---- Page extract
Rethink the testing mechanism for images

seisman commented 3 years ago

If you're unclear about how PyGMT tests images, please read the "Testing plots" section in the contributing guides first.

In short, for image-based tests, we need to specify the baseline/reference image. When we make any changes to the code, we can generate the new "test" image and compare it with the "baseline" image. If the two images are different, then we know the changes break the tests. The most important thing is, to ensure that the "baseline" images are correct.

Currently, we have two different methods to generate the "baseline" image and compare them:

using the decorator @pytest.mark.mpl_image_compare
using the decorator @check_figures_equal()

The @pytest.mark.mpl_image_compare method is the most straightforward way to do image testing. Using the decorator, we need to generate baseline images, check their correctness, and store them in the repository (https://github.com/GenericMappingTools/pygmt/tree/master/pygmt/tests/baseline).

Pros:

We can visually check the baseline images to make sure they are correct

Cons:

Have to store the static PNG images in the repository. The repository size grows quickly.

To avoid storing many large static images in the repository, we (mainly @weiji14 and @seisman) had some discussions (in #451, #522) and developed the @check_figures_equal decorator (#555, #590, #600).

Below is an example test using the @check_figures_equal() decorator:

https://github.com/GenericMappingTools/pygmt/blob/e0579275d00c7a69d25a82b4c8936e0b0b1b7577/pygmt/tests/test_basemap.py#L67-L77

In this example, the baseline/reference image fig_ref is generated using basemap(R="0/360/0/1000", J="P6i", B="afg"), while the test image fig_test is generated using basemap(region=[0, 360, 0, 1000], projection="P6i", frame="afg"). We can't see what the baseline image looks like, but we're somehow confident that the baseline image is correct, because the basemap wrapper is very simple.
--------
---- Entries
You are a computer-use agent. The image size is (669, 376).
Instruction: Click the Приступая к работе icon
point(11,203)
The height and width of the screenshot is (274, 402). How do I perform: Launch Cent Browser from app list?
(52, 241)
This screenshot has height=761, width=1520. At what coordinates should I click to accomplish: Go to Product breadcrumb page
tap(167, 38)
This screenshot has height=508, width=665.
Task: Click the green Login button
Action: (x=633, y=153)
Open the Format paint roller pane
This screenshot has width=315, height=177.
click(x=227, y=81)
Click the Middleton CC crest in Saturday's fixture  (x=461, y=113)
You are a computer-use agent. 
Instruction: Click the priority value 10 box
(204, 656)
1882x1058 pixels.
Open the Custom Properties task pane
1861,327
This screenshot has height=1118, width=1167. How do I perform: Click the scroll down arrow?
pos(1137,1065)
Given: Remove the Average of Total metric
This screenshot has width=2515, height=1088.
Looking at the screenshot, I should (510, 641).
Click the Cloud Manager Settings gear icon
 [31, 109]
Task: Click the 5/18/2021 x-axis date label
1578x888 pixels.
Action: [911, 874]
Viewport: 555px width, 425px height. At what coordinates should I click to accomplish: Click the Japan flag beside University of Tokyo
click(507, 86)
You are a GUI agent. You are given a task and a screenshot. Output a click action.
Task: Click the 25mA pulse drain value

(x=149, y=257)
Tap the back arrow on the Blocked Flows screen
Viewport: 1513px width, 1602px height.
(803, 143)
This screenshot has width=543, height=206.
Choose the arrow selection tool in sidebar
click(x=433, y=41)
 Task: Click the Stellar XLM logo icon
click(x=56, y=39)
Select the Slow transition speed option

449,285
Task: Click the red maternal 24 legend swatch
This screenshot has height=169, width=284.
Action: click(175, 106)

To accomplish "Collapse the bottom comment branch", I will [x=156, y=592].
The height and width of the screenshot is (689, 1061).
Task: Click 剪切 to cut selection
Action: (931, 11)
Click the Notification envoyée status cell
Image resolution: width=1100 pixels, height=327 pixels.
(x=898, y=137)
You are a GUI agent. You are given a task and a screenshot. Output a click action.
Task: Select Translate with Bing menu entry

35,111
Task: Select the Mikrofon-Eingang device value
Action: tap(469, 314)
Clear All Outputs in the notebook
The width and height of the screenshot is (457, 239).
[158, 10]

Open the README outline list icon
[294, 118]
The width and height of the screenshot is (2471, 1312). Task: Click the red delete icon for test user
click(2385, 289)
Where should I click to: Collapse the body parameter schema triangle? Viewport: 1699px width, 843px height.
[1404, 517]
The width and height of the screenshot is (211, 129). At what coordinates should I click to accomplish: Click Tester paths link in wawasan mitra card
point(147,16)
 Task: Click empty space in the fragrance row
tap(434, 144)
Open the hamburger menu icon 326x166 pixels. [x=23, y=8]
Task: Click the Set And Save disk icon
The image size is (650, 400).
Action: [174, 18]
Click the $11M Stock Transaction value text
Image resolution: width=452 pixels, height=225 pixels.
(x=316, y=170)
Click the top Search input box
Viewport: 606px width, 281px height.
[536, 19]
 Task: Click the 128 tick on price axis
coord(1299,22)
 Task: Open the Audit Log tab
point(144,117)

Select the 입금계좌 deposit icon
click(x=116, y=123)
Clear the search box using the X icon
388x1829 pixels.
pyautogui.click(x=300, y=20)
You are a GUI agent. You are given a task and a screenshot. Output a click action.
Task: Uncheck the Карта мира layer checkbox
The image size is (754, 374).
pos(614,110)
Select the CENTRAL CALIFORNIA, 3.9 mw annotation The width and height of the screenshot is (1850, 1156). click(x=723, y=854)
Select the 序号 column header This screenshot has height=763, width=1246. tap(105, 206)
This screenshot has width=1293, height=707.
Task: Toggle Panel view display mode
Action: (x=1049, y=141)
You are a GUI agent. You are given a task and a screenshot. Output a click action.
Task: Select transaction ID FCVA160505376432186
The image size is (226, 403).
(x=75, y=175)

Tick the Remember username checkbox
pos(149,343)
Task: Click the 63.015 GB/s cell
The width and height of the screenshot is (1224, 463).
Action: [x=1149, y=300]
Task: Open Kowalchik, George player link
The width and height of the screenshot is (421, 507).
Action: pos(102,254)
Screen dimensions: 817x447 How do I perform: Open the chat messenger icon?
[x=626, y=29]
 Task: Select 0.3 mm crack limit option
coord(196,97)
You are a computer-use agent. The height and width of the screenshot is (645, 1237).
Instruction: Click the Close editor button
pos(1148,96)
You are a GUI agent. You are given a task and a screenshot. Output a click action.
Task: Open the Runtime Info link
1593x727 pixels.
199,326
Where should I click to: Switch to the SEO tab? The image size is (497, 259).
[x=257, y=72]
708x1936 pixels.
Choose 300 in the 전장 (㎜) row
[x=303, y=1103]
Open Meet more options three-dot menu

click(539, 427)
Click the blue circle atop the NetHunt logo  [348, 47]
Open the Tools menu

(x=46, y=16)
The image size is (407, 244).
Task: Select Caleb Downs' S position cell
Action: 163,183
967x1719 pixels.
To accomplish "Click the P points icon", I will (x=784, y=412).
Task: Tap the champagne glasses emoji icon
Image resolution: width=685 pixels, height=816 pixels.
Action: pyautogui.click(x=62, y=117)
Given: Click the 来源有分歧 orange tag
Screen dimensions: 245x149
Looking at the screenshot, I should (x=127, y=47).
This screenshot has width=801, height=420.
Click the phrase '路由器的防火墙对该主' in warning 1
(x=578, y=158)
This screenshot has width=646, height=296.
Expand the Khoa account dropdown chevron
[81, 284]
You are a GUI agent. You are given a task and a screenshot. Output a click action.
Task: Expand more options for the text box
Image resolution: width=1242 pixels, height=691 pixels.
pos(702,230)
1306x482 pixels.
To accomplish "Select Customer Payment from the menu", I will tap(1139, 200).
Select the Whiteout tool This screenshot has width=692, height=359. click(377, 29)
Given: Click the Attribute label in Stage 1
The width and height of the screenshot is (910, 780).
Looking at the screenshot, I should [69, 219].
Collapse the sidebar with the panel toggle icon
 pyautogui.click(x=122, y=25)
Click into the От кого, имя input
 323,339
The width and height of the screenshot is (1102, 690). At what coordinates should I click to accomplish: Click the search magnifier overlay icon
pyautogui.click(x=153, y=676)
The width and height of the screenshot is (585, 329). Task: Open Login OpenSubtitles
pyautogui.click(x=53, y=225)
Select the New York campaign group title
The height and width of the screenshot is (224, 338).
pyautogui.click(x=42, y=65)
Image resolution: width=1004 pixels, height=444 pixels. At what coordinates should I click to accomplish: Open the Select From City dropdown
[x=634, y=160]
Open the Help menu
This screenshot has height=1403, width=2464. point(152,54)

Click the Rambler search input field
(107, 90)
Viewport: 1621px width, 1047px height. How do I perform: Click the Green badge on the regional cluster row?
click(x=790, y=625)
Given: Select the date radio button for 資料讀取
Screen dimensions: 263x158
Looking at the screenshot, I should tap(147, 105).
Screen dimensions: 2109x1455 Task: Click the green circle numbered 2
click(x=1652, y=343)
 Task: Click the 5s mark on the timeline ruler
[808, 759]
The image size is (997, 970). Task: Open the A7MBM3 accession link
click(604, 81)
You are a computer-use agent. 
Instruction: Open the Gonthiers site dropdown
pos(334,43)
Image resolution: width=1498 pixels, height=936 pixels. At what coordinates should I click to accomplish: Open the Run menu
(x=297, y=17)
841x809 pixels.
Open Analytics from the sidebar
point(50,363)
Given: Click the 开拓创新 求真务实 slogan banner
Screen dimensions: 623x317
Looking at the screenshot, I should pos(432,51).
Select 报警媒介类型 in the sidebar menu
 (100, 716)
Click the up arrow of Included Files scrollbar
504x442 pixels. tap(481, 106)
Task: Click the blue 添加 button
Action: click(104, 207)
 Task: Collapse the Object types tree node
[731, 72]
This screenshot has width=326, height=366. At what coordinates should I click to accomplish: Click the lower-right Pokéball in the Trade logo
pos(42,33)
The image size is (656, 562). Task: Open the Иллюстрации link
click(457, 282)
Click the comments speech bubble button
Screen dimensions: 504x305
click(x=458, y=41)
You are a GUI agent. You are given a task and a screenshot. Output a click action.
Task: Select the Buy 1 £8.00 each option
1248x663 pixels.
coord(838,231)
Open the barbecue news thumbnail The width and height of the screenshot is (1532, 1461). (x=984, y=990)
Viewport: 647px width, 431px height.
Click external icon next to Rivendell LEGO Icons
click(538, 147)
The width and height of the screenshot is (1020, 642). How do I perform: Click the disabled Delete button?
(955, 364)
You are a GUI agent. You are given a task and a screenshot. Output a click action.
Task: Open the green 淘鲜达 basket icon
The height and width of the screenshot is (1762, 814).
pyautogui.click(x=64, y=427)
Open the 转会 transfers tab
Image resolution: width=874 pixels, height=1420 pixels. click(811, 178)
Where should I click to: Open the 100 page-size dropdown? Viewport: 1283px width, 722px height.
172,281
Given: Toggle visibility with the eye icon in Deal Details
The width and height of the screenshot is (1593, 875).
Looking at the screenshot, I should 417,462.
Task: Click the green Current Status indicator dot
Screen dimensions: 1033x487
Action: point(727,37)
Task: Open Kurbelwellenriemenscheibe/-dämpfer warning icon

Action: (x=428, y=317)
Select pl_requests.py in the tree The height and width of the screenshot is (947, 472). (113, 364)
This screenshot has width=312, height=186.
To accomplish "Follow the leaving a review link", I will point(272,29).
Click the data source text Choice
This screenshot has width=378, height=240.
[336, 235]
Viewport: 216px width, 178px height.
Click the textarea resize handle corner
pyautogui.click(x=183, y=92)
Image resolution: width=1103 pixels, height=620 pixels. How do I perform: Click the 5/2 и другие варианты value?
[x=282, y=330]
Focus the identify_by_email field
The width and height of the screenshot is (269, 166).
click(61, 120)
--------
- [Set exercise]
Condense the paragraph of the image-testing thread that begins "In short, for image-based tests" into a bulleted list that keeps its main facts.

- [Answer]
- Image-based tests require a baseline (reference) image.
- After any code change, a new "test" image is generated and compared with the baseline.
- If the two images differ, the changes break the tests.
- Above all, the baseline images must be correct.